PHP5 and Double Byte (experts wanted)

Dorthe Luebbert

Hi,

we have to convert a quite large ISO-application (Mysql4, PHP5) to
UTF8. We found out so far that there is no collation for MySQL which
is able to sort all character sets correctly. So this has to be done.
And there might be some problems with string functions as not all
string functions have multibyte aquivalents.

What are your experiences with this topic? Any hints?

In case you are an expert for unicode in combination with MYsql and
PHP or for sorting algorithmn of asian characters please drop me a
line at
luebbert-AT-globalpark-Dot-de. We are willing to pay for consultants.

Thanx

Dorthe Luebbert

Jul 17 '05 #1

Subscribe Reply

2811

NSpam

Dorthe Luebbert wrote:

Hi,

we have to convert a quite large ISO-application (Mysql4, PHP5) to
UTF8. We found out so far that there is no collation for MySQL which
is able to sort all character sets correctly. So this has to be done.
And there might be some problems with string functions as not all
string functions have multibyte aquivalents.

What are your experiences with this topic? Any hints?

In case you are an expert for unicode in combination with MYsql and
PHP or for sorting algorithmn of asian characters please drop me a
line at
luebbert-AT-globalpark-Dot-de. We are willing to pay for consultants.

Thanx

Dorthe Luebbert

yup, somewhat of a problem, essentially, it can't be done. Its
inpossible to map multibyte character sets to 8 byte character sets.

Jul 17 '05 #2

NSpam

NSpam wrote:

Dorthe Luebbert wrote:
Hi,

we have to convert a quite large ISO-application (Mysql4, PHP5) to
UTF8. We found out so far that there is no collation for MySQL which
is able to sort all character sets correctly. So this has to be done.
And there might be some problems with string functions as not all
string functions have multibyte aquivalents.

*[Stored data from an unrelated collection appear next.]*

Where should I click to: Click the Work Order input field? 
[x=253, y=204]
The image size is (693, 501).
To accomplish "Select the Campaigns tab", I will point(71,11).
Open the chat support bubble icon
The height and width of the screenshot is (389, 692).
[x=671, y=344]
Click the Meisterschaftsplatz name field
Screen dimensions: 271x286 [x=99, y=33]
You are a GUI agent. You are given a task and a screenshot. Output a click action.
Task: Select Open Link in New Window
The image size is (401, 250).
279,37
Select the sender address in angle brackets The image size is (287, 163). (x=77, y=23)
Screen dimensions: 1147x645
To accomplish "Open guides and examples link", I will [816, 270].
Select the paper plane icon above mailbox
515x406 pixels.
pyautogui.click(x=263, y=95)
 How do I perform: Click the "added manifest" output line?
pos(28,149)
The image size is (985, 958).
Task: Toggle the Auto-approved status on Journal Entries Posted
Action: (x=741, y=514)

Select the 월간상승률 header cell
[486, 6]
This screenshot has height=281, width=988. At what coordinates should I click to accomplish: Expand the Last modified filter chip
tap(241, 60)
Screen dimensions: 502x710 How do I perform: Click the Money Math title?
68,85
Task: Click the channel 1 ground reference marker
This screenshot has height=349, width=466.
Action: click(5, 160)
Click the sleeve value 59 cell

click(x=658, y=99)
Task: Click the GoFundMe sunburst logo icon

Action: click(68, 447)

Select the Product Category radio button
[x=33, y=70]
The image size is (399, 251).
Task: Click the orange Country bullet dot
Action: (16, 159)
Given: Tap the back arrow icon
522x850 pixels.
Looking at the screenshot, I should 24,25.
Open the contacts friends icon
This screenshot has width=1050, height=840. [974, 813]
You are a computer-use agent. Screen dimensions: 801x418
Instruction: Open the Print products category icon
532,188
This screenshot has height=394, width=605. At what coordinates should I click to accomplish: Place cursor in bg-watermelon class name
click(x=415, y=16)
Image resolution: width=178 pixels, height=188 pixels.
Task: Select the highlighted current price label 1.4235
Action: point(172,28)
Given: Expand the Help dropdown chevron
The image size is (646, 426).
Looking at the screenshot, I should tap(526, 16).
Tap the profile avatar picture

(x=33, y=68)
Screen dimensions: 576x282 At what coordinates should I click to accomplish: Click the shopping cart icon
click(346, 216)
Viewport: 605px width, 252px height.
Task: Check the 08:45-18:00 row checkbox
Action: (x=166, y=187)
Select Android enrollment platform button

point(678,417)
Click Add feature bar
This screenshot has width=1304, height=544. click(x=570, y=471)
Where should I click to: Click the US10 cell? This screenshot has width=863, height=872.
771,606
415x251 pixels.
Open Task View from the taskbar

What are your experiences with this topic? Any hints?
In case you are an expert for unicode in combination with MYsql and
PHP or for sorting algorithmn of asian characters please drop me a
line at
luebbert-AT-globalpark-Dot-de. We are willing to pay for consultants.

Thanx

Dorthe Luebbert

yup, somewhat of a problem, essentially, it can't be done. Its
inpossible to map multibyte character sets to 8 byte character sets.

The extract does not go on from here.